-- Begin --

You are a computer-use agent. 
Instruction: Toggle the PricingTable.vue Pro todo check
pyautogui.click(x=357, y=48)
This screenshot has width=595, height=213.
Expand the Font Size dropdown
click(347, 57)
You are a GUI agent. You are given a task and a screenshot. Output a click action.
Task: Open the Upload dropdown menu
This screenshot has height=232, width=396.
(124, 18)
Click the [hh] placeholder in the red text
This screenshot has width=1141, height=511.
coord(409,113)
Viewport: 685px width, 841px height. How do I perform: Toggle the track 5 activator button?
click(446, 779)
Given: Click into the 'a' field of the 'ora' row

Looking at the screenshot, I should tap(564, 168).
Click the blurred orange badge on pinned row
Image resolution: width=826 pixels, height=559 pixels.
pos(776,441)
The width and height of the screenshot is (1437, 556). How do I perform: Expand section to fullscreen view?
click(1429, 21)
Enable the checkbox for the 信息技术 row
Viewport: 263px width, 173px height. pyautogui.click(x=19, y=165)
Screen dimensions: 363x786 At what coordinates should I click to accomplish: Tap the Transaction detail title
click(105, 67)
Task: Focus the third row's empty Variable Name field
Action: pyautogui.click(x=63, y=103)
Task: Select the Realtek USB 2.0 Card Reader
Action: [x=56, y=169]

-- End --

> _Given exercise_
Format all of the data above as a Markdown table with the columns No. and Line, giving each non-blank line its own numbered row. Leave out blank lines.

> _Solution to the problem_
| No. | Line |
|---|---|
| 1 | You are a computer-use agent.  |
| 2 | Instruction: Toggle the PricingTable.vue Pro todo check |
| 3 | pyautogui.click(x=357, y=48) |
| 4 | This screenshot has width=595, height=213. |
| 5 | Expand the Font Size dropdown |
| 6 | click(347, 57) |
| 7 | You are a GUI agent. You are given a task and a screenshot. Output a click action. |
| 8 | Task: Open the Upload dropdown menu |
| 9 | This screenshot has height=232, width=396. |
| 10 | (124, 18) |
| 11 | Click the [hh] placeholder in the red text |
| 12 | This screenshot has width=1141, height=511. |
| 13 | coord(409,113) |
| 14 | Viewport: 685px width, 841px height. How do I perform: Toggle the track 5 activator button? |
| 15 | click(446, 779) |
| 16 | Given: Click into the 'a' field of the 'ora' row |
| 17 | Looking at the screenshot, I should tap(564, 168). |
| 18 | Click the blurred orange badge on pinned row |
| 19 | Image resolution: width=826 pixels, height=559 pixels. |
| 20 | pos(776,441) |
| 21 | The width and height of the screenshot is (1437, 556). How do I perform: Expand section to fullscreen view? |
| 22 | click(1429, 21) |
| 23 | Enable the checkbox for the 信息技术 row |
| 24 | Viewport: 263px width, 173px height. pyautogui.click(x=19, y=165) |
| 25 | Screen dimensions: 363x786 At what coordinates should I click to accomplish: Tap the Transaction detail title |
| 26 | click(105, 67) |
| 27 | Task: Focus the third row's empty Variable Name field |
| 28 | Action: pyautogui.click(x=63, y=103) |
| 29 | Task: Select the Realtek USB 2.0 Card Reader |
| 30 | Action: [x=56, y=169] |